I find the diversity in myself, because I used to — as a young person, I actually did a fair amount of writing in poetry, and I was hoping to keep that up, at the same time I kept up the philosophy, until I discovered that they interfered with one another, I couldn’t do it. Now there are some people who have done it, who’ve managed to cross the line, so to say. But I’ve been strongly impressed by the interference phenomenon.

 

Poetry and philosophy are both uses of language, but they don’t work well together, except opportunistically you might say, here and there, they can be brought together. ((Thinking Way)) But ordinarily, they – if one was going to do, let’s say, poetry in a way that is informed about the history of poetry, in the way in which one might be informed about the history of philosophy, I find it’s unlikely that it can be done effectively.

 

So, I have reluctantly separated myself from the poetry, although I find myself putting notes down, as if I could return to it, but I doubt that I really can.
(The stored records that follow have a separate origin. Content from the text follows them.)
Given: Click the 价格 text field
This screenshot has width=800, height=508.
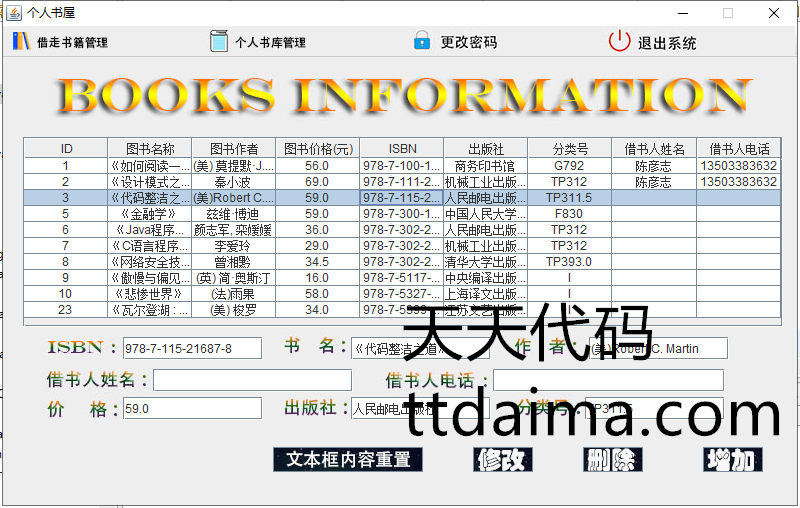Looking at the screenshot, I should pyautogui.click(x=191, y=408).
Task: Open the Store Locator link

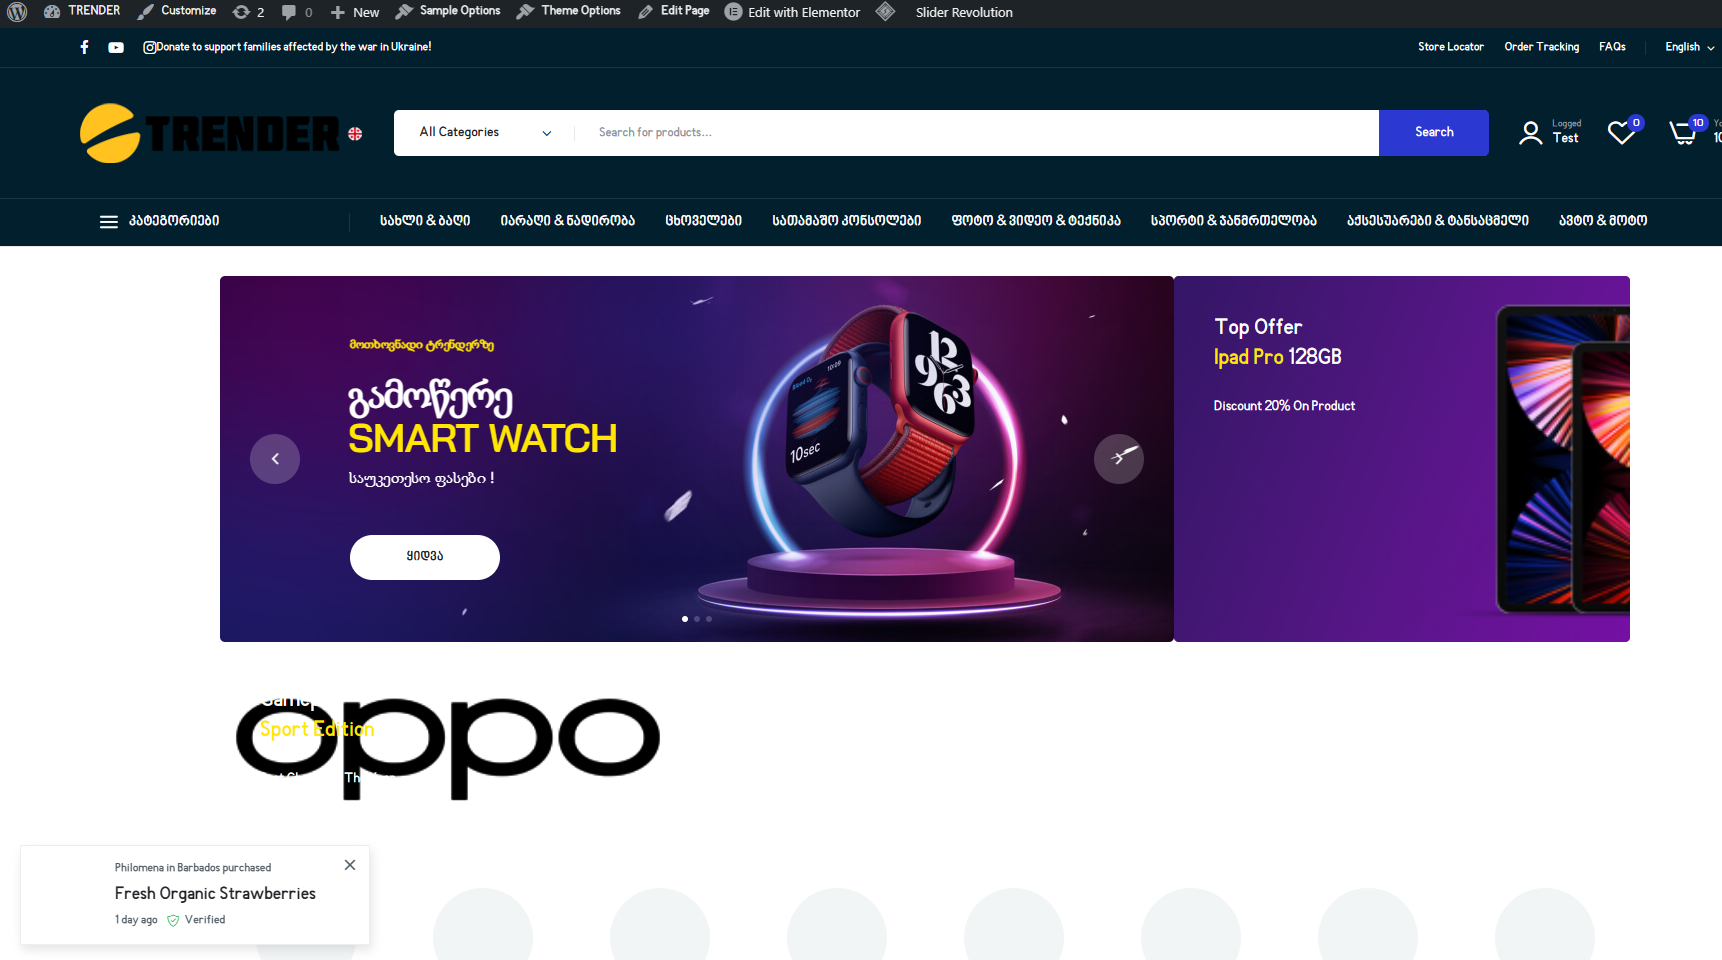Action: tap(1450, 47)

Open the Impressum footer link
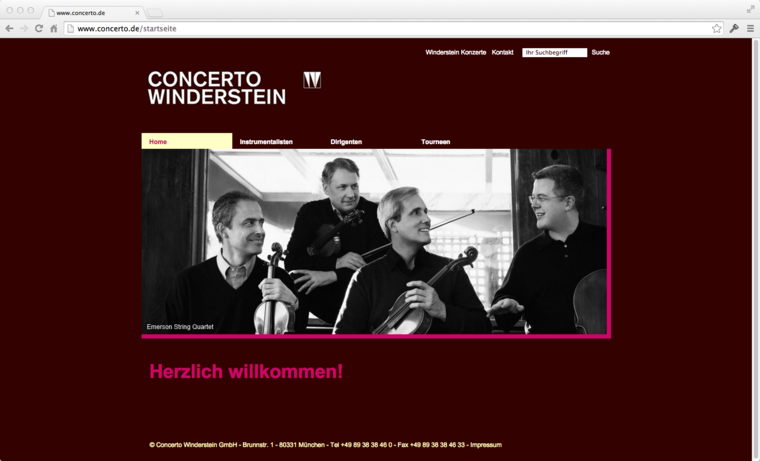tap(486, 445)
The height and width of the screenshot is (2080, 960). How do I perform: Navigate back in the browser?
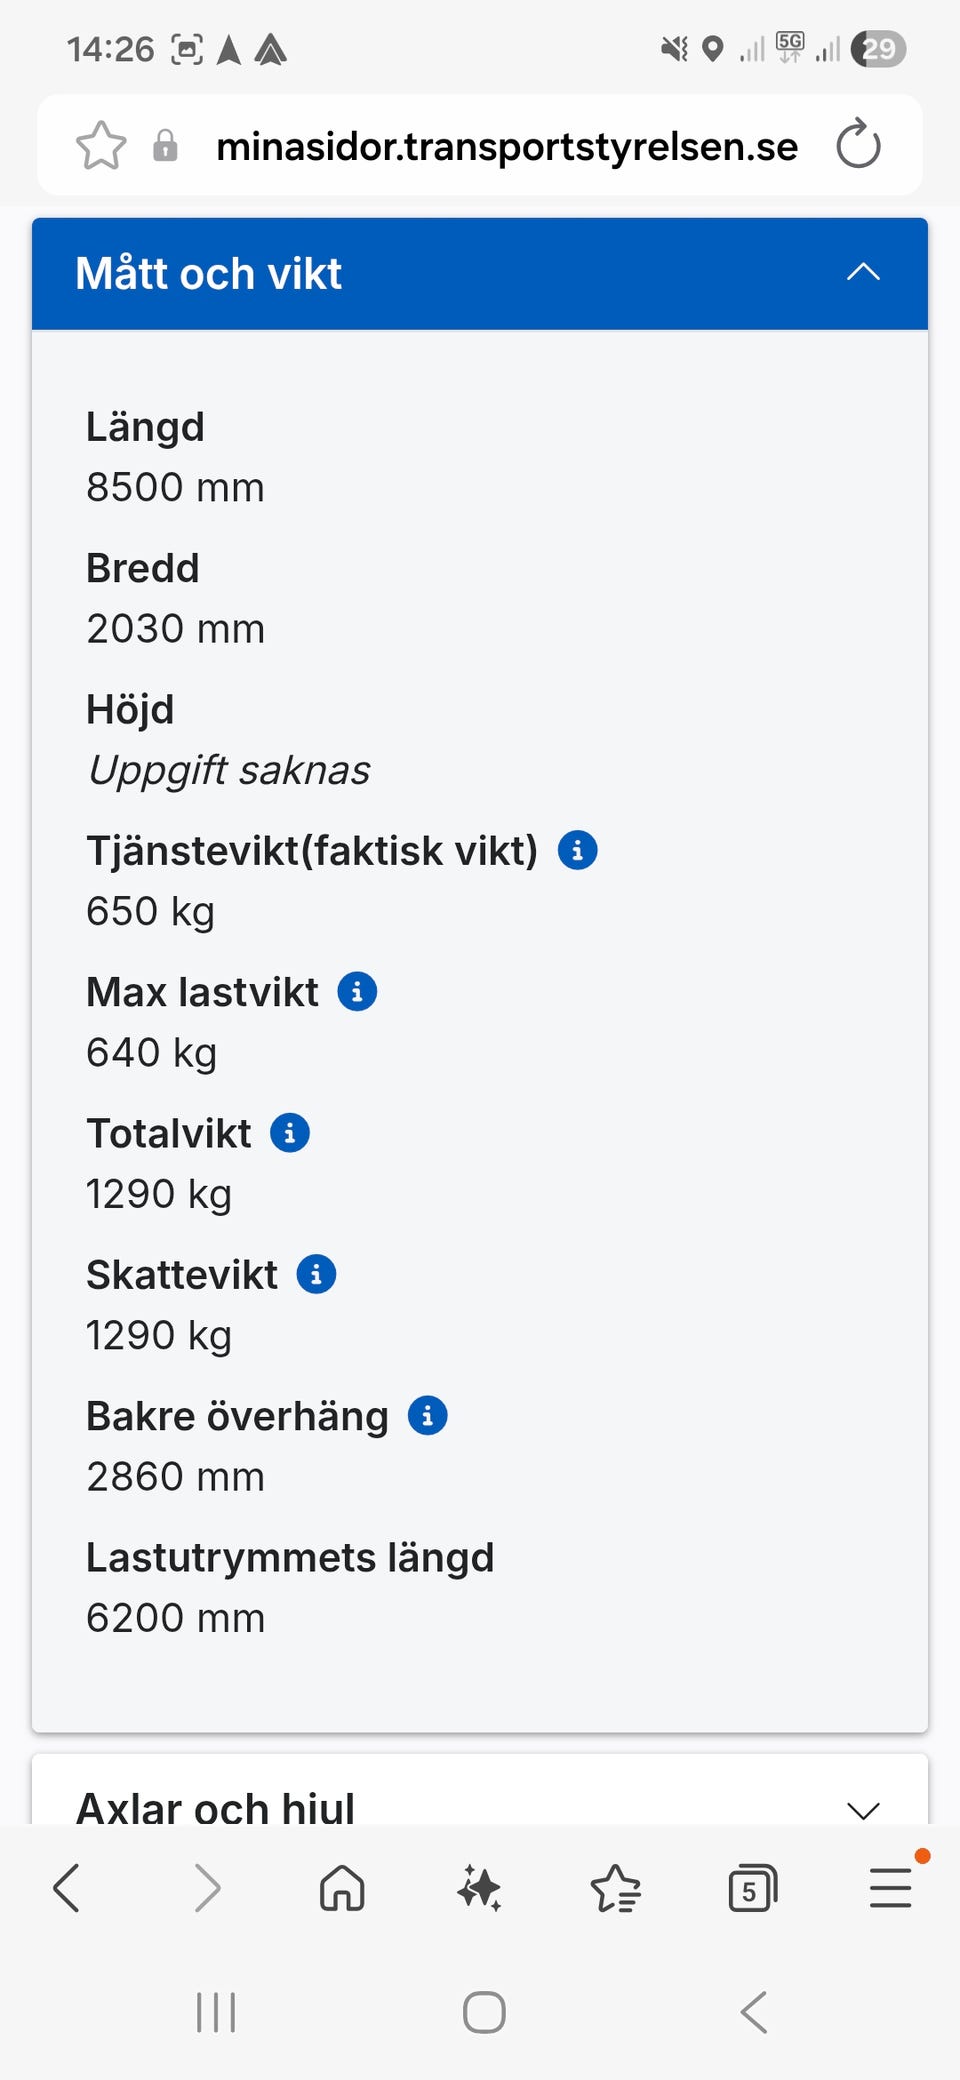(x=67, y=1889)
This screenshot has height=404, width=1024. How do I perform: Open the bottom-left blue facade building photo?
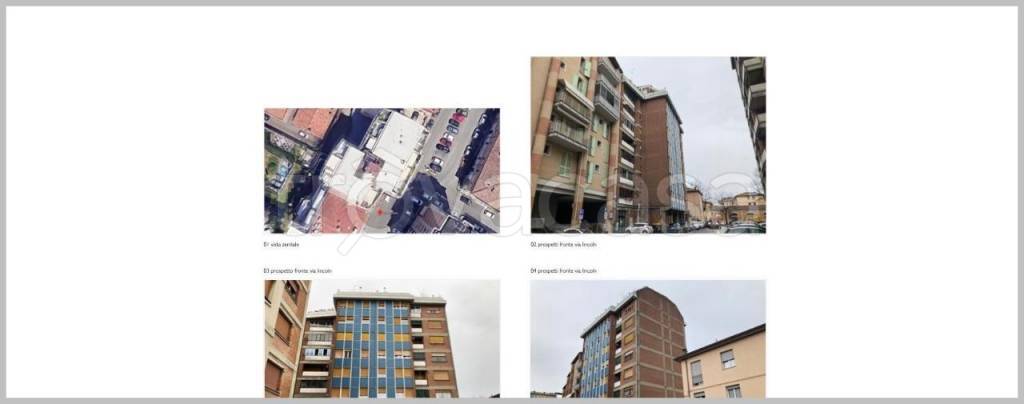pyautogui.click(x=381, y=338)
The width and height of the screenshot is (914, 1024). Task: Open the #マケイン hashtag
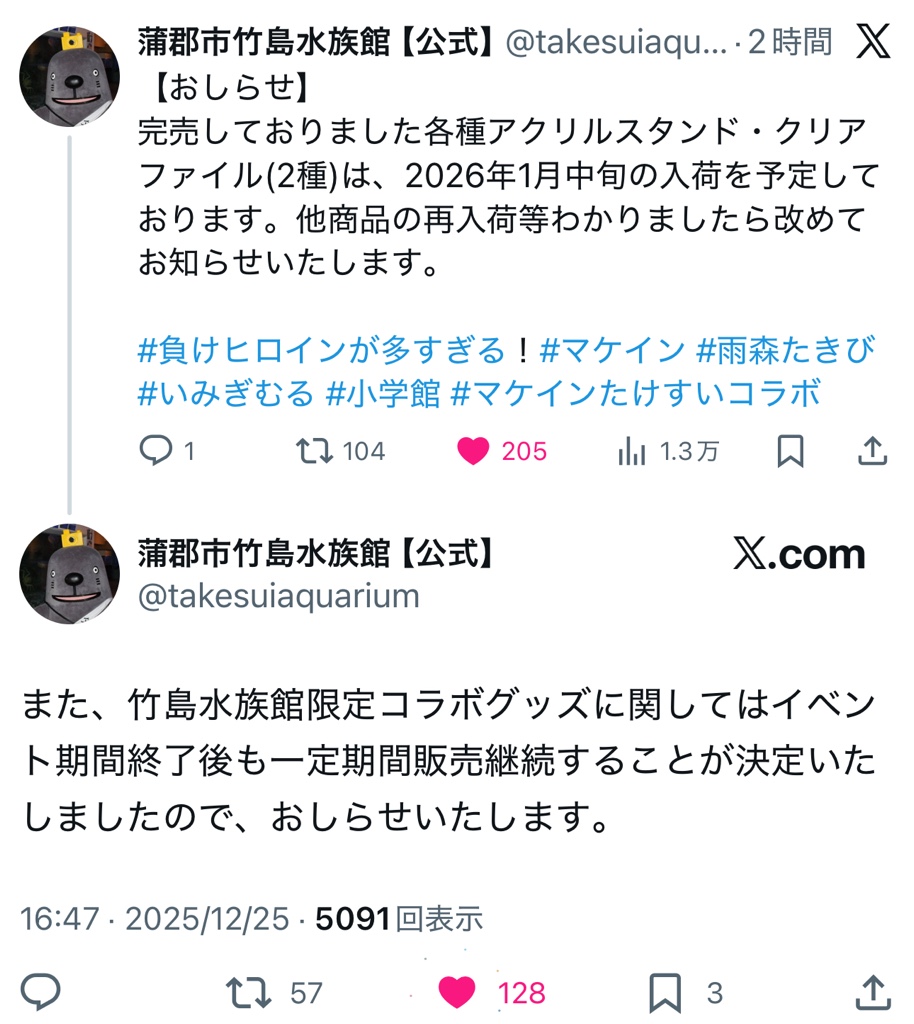tap(612, 351)
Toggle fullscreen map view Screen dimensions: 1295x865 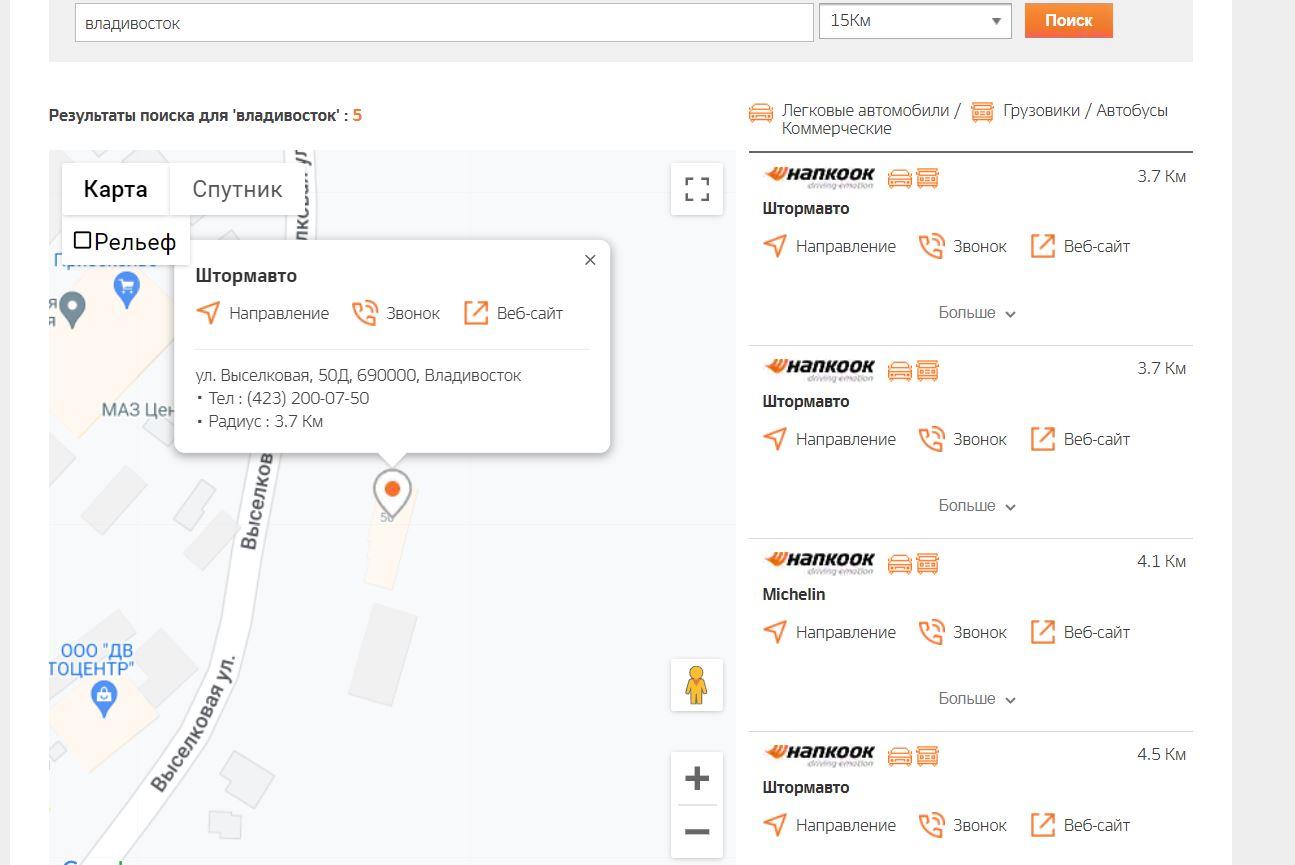pos(697,189)
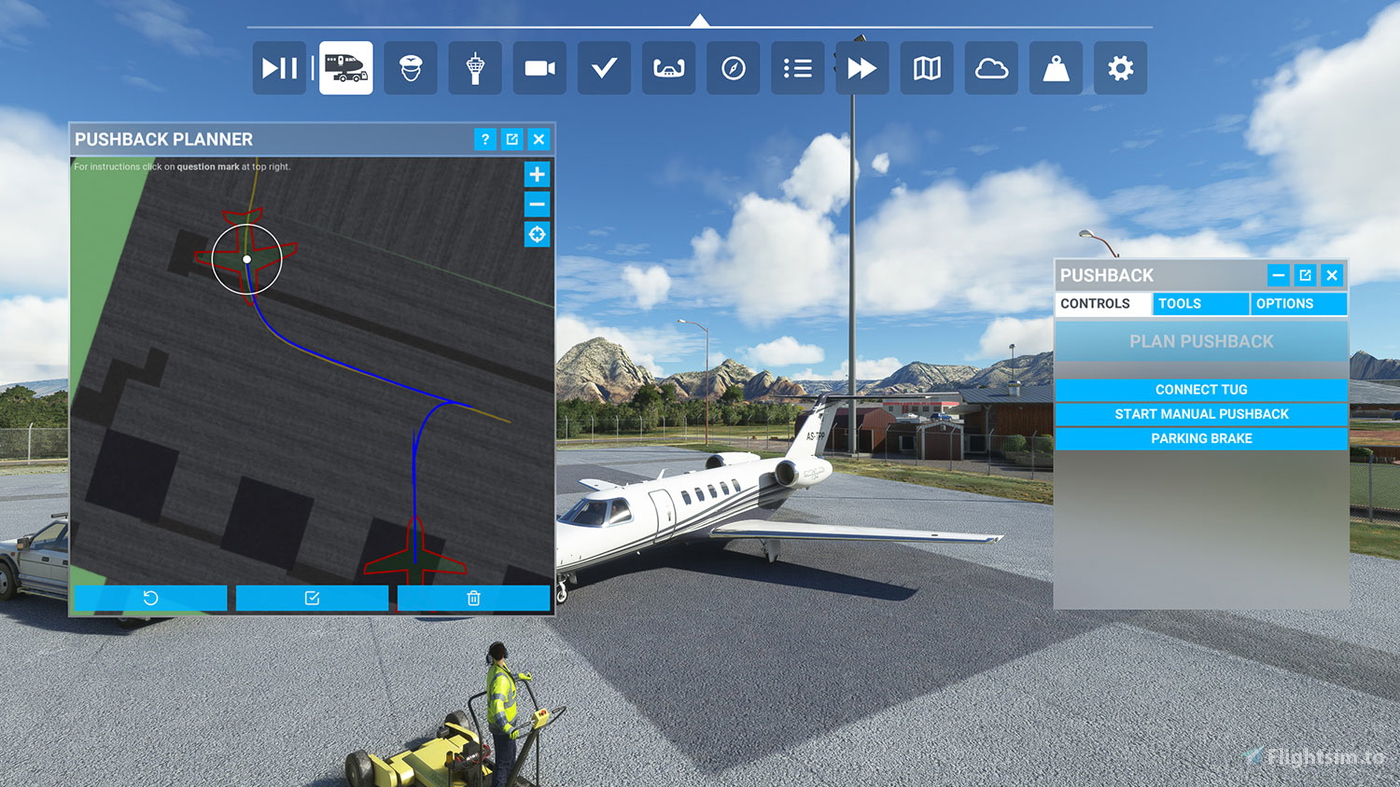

And I don’t mind, because I think philosophy has actually opened up for me, in an unbelievable way, the fact that I read Spinoza when I was somewhere in the neighborhood of 15 or 16 or maybe a little bit younger.

 

And I wondered where I got the idea from, and I realized that well, I had been a babysitter for people in the neighborhood, which included some rather well educated people. And I remember reading — Spinoza was the first philosophy that I ever tried, that I — I saw that — first of all, I saw that I had a real attraction to philosophy as a boy, which was already improbable, because most of the kids I knew couldn’t possibly have been bothered with that kind of speculation.

 

But the second thing is that it discouraged me — reading Spinoza discouraged me for a very nice reason, and that is I couldn’t understand how anyone could begin a book by discussing God’s nature. Spinoza’s Ethics starts off with the conception of God, and I thought, “How is it possible?” I could never — I had no ideas about God, and I couldn’t understand how it was humanly possible that anyone could begin to think systematically from that premise. ((The Ethics))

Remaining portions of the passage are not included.